Though as far as I'm concerned the only thing worthwhile on that list is 5 and 6. So now that we have gotten pass "the reasons for VB programmers to jump to Java" lets talk about the stuff that's important to me.

Firstly they went back and tuned up the memory model. This to me is the most important thing that Sun got right in Tiger because it solves once and for all the inconsistencies related to multi threaded programming in Java and if you are a reader of my blog you ought to know how important a topic I think multi threaded programming is.

They gave us java.util.concurrent, java.util.concurrent.atomic, and java.util.concurrent.locks. These three packages combine to make it possible to write scalable multi threaded applications. There is enough there to act as the foundation for frameworks designed to simplify the task of writing multi threaded programs (i.ei.e. CSP) but abstractions can and do leak so it's important to know how all this stuff really works so that when something goes wrong you won't be sitting around with your thumb up your butt because you haven't the slightest clue of how things work under the covers.

Uncontended synchronization is cheap. It's so cheap that even though I am an advocate for java.util.concurrent I still use synchronized in some places. But I'm not entirely being fair to synchronized. It does have other benefits beside locking. It also enforces ordering, so it still plays an important role where execution ordering is important. Then again .... the ordering that synchronized provides can be achieved without using the synchronized keyword thanks to the additional semantics of the volatile keyword imposed by the updated memory model.

Finally, they have continued to improve object allocation performance. As a matter of fact, creating a new object is damned cheap especially if the heap is big enough. Object deallocation has also improved. In some cases it's free (more on this later).

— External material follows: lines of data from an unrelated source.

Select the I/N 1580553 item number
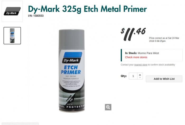185x125 pixels. [x=36, y=16]
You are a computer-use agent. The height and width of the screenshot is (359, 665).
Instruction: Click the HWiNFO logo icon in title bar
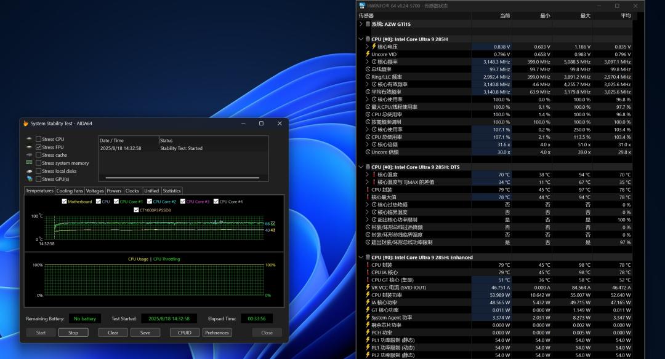coord(362,6)
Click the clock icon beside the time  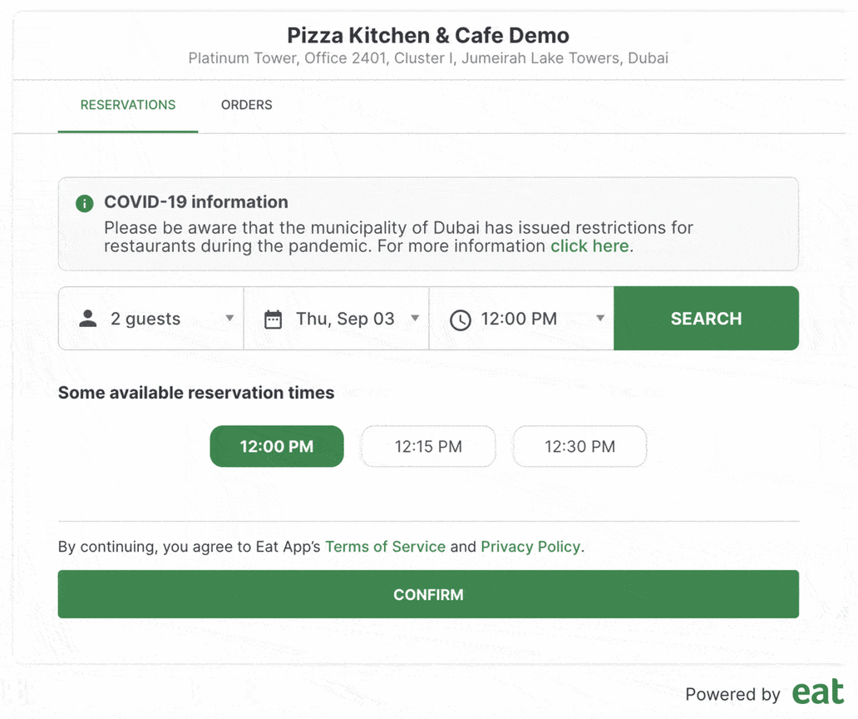point(460,319)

So now the Java engineers over at Sun are working on Mustang (J2SE 1.6). This version is being billed as the desktop release and you are going to hear all about the cool new desktop features. So if you are GUI/AWT/Swing programmer there should be enough in there to get you moist maybe even wet. Given that I haven't written a Java GUI since I first learned Java and I don't plan on writing any anytime soon, I'm going to have to a take Sun's word for it . But there other things in Mustang that floats my boat. The most interesting one is that I can hack on it have my work included as part of the J2SE public release.

Aside:

I have mixed feelings about this. Firstly, I love Java so getting a direct hand in improving what I think is wrong with it and being able to share that with all the other bean-slingers is very appealing. But on the other hand, I'm not a big fan of Sun Microsystems, specifically their management staff (McNeally should be fired) and the stuff that comes out of their collective mouths. Talk about a confused message. They have put their foot in their mouths, McNeally and Schwartz especially, too many times for me to feel great about working for Sun for free because no matter what I do it will ultimately belong to Sun. Whenever they do something I agree with I can't help feeling it happened by accident or it was because the market forced them to and not because they had the foresight to do the right thing, i.e. OpenOffice.

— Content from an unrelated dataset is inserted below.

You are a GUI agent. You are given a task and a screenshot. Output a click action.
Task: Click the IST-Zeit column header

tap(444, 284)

But that's not all. One of the more encouraging things about Java is that Java the platform (JVM to be specific) continues to improve and remains at the center of a lot of research. That trend continues in Mustang. Read this. It was reading this that triggered my writing this entry in the first place. On the library side of things java.util.concurrent will sport a new ConcurrentMap built on a relatively new datastructure called skiplist. Though the jury is still out on whether skiplists are better (speed/memory) than B-Tree datastructrues like Red-Black Trees (i.e. java.util.TreeMap) and AVL trees. There are a couple of worthy JSRs that may make it into Mustang, the most worthy being this.

All in all Tiger and Mustang have a lot to offer programmers so if you are still a holdout it's time to let go and take the plunge.